═════ Input records ═════

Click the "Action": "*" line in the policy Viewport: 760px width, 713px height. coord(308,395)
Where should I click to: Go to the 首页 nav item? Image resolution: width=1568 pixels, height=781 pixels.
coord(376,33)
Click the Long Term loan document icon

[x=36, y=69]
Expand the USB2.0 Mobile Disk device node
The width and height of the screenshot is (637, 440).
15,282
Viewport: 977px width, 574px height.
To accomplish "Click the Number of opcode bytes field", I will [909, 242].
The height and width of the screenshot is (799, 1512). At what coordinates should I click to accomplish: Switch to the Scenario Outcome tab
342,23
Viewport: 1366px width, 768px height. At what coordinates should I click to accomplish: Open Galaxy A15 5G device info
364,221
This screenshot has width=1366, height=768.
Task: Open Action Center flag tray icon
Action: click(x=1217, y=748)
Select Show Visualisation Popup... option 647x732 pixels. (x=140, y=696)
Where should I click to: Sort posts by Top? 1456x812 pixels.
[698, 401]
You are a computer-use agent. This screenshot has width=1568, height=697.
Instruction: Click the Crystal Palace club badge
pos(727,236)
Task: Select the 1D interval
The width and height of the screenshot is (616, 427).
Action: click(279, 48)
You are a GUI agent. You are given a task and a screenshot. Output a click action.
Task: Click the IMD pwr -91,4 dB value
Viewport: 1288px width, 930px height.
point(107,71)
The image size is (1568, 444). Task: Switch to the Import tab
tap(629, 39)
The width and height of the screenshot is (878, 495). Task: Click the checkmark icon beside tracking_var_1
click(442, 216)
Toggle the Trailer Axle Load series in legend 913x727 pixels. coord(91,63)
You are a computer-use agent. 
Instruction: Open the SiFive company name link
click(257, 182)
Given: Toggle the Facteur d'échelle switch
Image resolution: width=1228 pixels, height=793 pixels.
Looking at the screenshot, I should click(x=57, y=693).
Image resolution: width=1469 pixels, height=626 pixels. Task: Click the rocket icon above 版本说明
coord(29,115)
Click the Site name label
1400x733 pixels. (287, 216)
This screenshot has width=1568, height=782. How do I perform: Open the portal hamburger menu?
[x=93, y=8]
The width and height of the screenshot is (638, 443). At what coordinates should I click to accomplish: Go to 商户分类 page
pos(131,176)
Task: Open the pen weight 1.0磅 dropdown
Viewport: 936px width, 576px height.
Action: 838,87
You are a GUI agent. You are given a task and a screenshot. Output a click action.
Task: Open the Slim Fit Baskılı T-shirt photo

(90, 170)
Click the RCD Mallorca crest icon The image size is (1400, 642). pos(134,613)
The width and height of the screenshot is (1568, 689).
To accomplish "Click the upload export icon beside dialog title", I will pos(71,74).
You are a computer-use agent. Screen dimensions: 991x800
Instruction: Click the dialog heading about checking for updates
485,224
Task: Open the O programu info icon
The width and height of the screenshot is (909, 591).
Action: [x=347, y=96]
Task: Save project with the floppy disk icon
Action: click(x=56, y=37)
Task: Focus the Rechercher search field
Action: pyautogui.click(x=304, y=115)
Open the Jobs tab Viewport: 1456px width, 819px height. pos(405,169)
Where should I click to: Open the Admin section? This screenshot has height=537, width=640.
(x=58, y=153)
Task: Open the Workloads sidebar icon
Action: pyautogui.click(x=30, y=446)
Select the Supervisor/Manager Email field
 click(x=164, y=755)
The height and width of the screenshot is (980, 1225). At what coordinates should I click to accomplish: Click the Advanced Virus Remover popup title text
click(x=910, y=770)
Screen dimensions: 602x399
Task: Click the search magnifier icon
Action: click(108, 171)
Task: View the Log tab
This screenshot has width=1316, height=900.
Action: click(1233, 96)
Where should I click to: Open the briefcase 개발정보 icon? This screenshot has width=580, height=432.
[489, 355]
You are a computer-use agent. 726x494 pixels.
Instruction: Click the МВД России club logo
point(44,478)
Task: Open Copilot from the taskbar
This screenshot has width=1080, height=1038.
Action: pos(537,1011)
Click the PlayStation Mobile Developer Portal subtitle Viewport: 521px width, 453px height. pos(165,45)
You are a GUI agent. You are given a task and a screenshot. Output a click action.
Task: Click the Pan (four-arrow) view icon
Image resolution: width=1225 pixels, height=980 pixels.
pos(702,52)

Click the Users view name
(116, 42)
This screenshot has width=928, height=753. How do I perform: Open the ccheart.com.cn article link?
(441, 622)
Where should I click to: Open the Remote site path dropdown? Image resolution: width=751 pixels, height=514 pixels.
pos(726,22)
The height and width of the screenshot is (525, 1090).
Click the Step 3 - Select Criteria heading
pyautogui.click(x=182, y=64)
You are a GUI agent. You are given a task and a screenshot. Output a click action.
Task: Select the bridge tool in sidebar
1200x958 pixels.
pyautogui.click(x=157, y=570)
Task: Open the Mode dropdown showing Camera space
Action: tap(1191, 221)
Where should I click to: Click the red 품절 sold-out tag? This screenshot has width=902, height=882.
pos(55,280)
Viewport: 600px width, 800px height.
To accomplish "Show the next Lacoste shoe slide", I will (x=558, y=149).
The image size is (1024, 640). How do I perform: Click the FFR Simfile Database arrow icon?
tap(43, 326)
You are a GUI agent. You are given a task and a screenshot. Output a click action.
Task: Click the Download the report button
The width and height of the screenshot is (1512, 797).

═════

Exercise:
Determine the number of lines in the data above that contain the word "will", and provide only that figure.

The answer:
3